Directions: Please copy out every line in the entries that includes the word "Capital".

Given records:
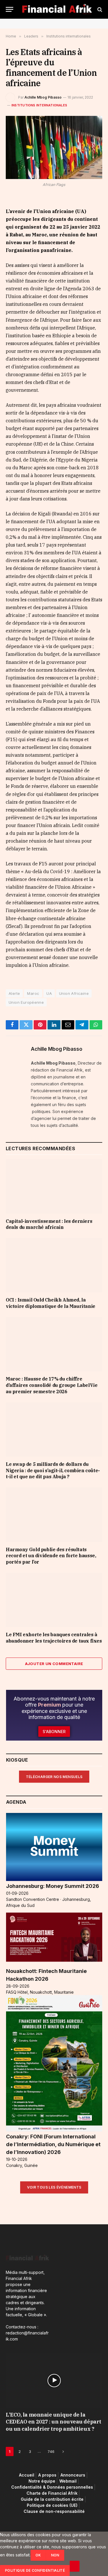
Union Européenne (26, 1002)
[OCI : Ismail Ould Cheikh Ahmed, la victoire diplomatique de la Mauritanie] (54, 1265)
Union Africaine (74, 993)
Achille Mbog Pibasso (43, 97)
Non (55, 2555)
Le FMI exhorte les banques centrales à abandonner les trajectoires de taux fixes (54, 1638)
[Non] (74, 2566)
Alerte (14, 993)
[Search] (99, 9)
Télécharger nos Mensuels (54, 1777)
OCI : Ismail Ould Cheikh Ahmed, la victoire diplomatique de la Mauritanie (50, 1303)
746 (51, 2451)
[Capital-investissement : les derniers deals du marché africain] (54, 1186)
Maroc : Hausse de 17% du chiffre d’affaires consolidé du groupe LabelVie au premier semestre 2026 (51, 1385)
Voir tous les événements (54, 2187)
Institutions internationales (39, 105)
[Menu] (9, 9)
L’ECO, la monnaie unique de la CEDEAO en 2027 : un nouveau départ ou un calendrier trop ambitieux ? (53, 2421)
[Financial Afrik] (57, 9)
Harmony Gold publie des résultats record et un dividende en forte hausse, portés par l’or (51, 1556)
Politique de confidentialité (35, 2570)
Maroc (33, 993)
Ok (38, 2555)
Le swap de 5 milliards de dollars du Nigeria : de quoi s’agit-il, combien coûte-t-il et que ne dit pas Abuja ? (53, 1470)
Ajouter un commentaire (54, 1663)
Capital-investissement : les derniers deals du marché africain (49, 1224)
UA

Solution:
[Capital-investissement : les derniers deals du marché africain] (54, 1186)
Capital-investissement : les derniers deals du marché africain (49, 1224)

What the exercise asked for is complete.